3 spheres portfolio 2Leslie,P. (ND)

Although I will be editing this diagram, we can have a look at how it will support your work in the classroom and in the wider school community. 

Practitioner

This is you. This is you saving your work in places where you can easily access it in order to be able to access it not only later, but right now, or in the next few hours or days.

I have been pursuing a portfolio approach to my own work for a number of years. One significant finding from the span of time involved is the accumulated wisdom and access to ideas that is absent and from which even experienced practitioners have not benefited. In a recent conversation with a colleague about the process of developing portfolios with students, the colleague commented that, “Even I can't exactly remember what I did last semester so how can I expect my students to remember?” This perhaps is one of the best advertisements for the approach.

Similar to the concept of the time span of discretion discussed in a previous article, the longer the span of time a practitioner can capture and access through their own portfolio of work, the more beneficial will be that work and portfolio. As Ishmael (2007) notes, “It isn't until a network pf pathways is set up between pockets [of information] that the full potential of the additional structure is realized.” (p. 5).

Reflexive representations and non-reflexive representations of ourselves

How do we combine the view we have of ourselves with the view that others have of us? Ismael (2011) discusses the difficulties that we have of trying to reconcile the two views. A portfolio of one’s work can take the practitioner a long way towards being able to represent one’s work to their colleagues.

These benefits extend well beyond the individual practitioner as well. Despite being a personal sphere, this area extends outwards to our community and into a demonstration of competency for our stakeholders as practitioners. From a passive sharing perspective, the fact that this practitioner is not collecting demonstrations of competency for the rest of us to share is in someway irresponsible, especially when considering that the practitioner is an educator.

Community Sphere

How does the concept of cognitive apprenticeship help to focus social construction of knowledge? In terms of the community, the apprentice is a part of the community. In a more traditional version of an apprenticeship, the apprentice and the master may form the extent of the community however with the use of 21st century tools, that community can be greatly expanded. And indeed, as Leslie (2013) notes, the teaching presence, which in the traditional model would come from the ‘master’, can also come from the other apprentices as they solve problems and share the answers with their colleagues. The discussion board format is one way in which this can occur. With the proper tools the discussion board contents can be preserved and shared through an individual’s portfolio to contribute to a demonstration of competency and can also serve as a record for the person themselves or for other apprentices or students. Another similar tool is the journal and daily reflections. For practice teachers out on a placement, the journal should be viewed as an indispensible part of the experience. As many experienced will tell the less experienced, teaching can be an isolating experience and if you are in a school by yourself, this effect is significantly compounded.

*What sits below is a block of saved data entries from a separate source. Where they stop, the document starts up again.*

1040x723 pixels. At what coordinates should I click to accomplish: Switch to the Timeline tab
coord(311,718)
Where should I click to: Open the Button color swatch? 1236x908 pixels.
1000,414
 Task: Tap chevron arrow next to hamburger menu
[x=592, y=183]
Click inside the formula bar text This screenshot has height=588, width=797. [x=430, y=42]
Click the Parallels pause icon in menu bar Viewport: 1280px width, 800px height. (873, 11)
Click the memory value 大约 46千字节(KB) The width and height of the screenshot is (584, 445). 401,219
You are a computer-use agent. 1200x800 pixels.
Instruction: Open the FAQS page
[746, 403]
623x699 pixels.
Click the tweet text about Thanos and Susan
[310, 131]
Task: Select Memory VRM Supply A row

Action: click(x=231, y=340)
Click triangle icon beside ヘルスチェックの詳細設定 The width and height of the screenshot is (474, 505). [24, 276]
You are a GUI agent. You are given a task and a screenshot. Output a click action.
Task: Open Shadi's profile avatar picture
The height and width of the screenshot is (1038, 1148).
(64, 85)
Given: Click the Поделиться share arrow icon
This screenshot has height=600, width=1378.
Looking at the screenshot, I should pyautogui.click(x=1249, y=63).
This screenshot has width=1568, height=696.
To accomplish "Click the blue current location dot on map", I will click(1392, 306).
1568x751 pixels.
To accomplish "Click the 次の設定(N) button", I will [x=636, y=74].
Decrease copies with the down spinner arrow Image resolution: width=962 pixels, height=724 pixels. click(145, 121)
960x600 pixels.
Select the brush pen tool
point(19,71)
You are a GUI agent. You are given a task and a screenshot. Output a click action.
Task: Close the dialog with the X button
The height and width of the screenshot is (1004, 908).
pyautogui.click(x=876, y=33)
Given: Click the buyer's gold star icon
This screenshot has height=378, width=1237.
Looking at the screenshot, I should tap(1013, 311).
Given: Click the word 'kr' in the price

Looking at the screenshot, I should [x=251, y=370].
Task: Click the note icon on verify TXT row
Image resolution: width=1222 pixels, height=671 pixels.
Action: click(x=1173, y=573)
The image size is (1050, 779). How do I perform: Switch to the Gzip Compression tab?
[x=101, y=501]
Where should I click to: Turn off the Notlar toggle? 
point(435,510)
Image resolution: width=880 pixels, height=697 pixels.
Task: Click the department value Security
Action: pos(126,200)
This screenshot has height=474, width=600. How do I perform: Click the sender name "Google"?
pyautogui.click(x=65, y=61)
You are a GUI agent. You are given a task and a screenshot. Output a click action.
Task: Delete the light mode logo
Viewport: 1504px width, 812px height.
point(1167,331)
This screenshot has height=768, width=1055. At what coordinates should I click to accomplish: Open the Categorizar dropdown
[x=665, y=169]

Similarly to the concept of the situated self and the reflexive and non-reflexive representations of ourselves we also have the idea that through our portfolio and collection of work, we can present information actively that is intended for study or for projects in which the students may be engaged. However there is also a strong element of passive presentation as others may come to our work without our knowledge and learn from our work. 

Tasks for week 2

In our two hour session, we will review the various tools we are going to need to complete our tasks effectively and successfully.

  • Presentation tools
    • ___________________
    • ___________________
    • ___________________
  • Assessment and monitoring tools
    • ___________________
    • ___________________
    • ___________________
  • Administrative tools
    • ___________________
    • ___________________
    • ___________________
  • Reflection Tools
    • ___________________
    • ___________________
    • ___________________

Next, we will begin to review our portfolios and prepare them for vigorous and continuous use.

References


Ismael, J. (2007). The situated self. New York: Oxford University Press.

Leslie, P. (2013). Discussion Boards for Assessment.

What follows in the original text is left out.